«Здесь ничего нет, совсем ничего… Только пустошь», – вздохнул льор.
Как-то раз Раджед в глубоких раздумьях добрался до деревни каменных великанов. И тогда вспомнил, какой тяжкий грех гнева лежит на нем.
Среди старинных развалин разрушенной башни давно поверженного льора стояло множество огромных статуй, точно собранных примитивными людьми из неотесанных камней. Но чародей знал, кто скрывался за этим деянием. Ведь это он погрузил в вечный сон всех великанов! Хотя… может, ускорил необратимое.
Теперь они все вместе видели каменные сны, лишь он мучительно ждал, когда короста начнет покрывать руки и ноги. Он не ведал, придется ли терпеть долгую изматывающую боль или все произойдет незаметно. Чума окаменения… Чума разложения душ…

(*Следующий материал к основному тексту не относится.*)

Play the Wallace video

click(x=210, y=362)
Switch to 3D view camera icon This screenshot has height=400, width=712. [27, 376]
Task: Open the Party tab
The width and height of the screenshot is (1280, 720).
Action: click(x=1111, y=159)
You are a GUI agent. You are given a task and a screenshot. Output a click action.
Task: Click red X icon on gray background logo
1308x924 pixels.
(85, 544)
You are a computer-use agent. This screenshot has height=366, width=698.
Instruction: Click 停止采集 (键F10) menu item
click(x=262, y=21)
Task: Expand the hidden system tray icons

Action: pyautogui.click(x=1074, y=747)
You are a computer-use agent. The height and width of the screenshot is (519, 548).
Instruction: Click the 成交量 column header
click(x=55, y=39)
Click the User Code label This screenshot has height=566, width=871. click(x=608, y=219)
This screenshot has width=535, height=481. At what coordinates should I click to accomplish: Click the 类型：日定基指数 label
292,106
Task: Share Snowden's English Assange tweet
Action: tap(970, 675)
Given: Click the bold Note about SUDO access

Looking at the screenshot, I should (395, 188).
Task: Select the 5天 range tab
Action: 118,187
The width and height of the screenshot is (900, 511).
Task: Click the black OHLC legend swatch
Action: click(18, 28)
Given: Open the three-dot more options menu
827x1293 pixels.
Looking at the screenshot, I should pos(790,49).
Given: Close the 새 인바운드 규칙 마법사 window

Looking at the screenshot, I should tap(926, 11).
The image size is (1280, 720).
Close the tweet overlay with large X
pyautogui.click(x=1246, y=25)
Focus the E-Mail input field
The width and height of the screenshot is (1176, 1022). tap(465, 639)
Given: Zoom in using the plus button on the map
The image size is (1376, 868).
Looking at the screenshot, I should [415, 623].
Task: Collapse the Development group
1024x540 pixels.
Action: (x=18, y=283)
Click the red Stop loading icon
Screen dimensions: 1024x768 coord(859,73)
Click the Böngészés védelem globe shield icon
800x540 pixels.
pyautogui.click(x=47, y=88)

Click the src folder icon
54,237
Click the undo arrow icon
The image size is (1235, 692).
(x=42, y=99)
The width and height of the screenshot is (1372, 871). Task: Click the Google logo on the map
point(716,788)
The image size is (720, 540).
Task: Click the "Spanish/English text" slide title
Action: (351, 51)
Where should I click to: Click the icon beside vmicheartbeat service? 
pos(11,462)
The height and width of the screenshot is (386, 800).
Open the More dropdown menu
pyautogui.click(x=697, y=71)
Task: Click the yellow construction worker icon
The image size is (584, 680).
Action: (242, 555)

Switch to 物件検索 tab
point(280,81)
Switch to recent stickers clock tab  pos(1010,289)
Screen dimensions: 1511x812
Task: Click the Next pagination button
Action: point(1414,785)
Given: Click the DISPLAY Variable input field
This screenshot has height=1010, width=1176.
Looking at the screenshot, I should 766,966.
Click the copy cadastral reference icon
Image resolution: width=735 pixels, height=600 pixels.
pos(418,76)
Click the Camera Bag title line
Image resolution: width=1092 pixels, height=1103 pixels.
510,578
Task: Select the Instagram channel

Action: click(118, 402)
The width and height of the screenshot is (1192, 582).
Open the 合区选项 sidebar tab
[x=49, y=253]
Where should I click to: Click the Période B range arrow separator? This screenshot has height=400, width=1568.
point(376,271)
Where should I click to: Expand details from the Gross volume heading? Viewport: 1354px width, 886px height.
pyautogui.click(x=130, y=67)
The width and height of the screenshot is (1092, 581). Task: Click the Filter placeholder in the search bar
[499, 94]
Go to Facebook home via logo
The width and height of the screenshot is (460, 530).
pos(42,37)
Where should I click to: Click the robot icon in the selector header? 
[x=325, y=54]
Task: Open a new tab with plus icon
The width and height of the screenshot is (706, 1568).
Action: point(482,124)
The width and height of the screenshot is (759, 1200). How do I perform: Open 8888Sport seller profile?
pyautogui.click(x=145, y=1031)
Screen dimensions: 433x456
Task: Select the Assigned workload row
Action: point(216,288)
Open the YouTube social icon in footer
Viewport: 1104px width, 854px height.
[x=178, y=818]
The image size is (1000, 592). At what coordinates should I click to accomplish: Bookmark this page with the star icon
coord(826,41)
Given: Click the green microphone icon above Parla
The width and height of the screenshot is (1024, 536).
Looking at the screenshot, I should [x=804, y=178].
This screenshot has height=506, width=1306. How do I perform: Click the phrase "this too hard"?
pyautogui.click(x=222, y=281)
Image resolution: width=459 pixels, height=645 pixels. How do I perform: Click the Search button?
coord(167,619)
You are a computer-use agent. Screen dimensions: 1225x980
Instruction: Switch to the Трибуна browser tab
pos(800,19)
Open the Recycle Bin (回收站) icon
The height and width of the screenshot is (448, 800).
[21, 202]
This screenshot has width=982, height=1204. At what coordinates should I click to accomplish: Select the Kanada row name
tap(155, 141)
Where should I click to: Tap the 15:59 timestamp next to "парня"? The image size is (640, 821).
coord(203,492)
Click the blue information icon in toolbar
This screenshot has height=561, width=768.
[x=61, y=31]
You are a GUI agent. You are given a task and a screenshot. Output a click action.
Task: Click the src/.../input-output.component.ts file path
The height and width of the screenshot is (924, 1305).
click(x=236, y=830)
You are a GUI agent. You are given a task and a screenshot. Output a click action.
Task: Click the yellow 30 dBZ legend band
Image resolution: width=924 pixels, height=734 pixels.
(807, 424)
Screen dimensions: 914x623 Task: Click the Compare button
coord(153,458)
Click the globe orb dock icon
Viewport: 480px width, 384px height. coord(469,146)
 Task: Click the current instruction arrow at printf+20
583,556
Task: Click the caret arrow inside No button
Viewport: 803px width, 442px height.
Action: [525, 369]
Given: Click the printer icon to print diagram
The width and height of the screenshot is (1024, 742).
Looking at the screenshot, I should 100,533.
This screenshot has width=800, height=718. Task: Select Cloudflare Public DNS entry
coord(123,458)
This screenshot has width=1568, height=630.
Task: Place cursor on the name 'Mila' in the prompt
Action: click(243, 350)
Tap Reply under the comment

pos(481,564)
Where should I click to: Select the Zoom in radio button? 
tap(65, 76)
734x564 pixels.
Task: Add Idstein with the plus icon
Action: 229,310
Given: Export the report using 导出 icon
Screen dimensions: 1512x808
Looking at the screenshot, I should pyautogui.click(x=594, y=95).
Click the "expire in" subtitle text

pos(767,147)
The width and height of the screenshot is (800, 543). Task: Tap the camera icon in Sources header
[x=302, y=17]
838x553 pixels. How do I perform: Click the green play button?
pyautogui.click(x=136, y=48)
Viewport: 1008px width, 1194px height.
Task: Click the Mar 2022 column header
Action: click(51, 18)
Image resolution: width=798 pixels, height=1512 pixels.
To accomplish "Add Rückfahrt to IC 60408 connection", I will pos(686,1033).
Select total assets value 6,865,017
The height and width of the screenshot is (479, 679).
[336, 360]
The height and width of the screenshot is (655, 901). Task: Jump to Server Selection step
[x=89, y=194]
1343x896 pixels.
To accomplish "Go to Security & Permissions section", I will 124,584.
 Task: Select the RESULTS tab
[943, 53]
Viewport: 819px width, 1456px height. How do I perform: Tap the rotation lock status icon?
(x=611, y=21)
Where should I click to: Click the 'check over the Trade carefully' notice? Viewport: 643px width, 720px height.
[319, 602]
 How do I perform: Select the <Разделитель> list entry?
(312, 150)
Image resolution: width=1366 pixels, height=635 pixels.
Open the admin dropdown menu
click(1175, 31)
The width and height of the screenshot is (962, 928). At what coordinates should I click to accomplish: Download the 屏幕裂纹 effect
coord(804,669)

Внезапно Раджед ощутил на себе чей-то пристальный осуждающий взгляд. Он обернулся, и вновь сердце сжалось неведомым доселе стыдом: перед ним стоял мятежник Огира, совершенно неподвижный, лишь человеческие глаза непримиримо полыхали, точно в те годы, когда разъяренная толпа штурмовала подножье янтарной башни.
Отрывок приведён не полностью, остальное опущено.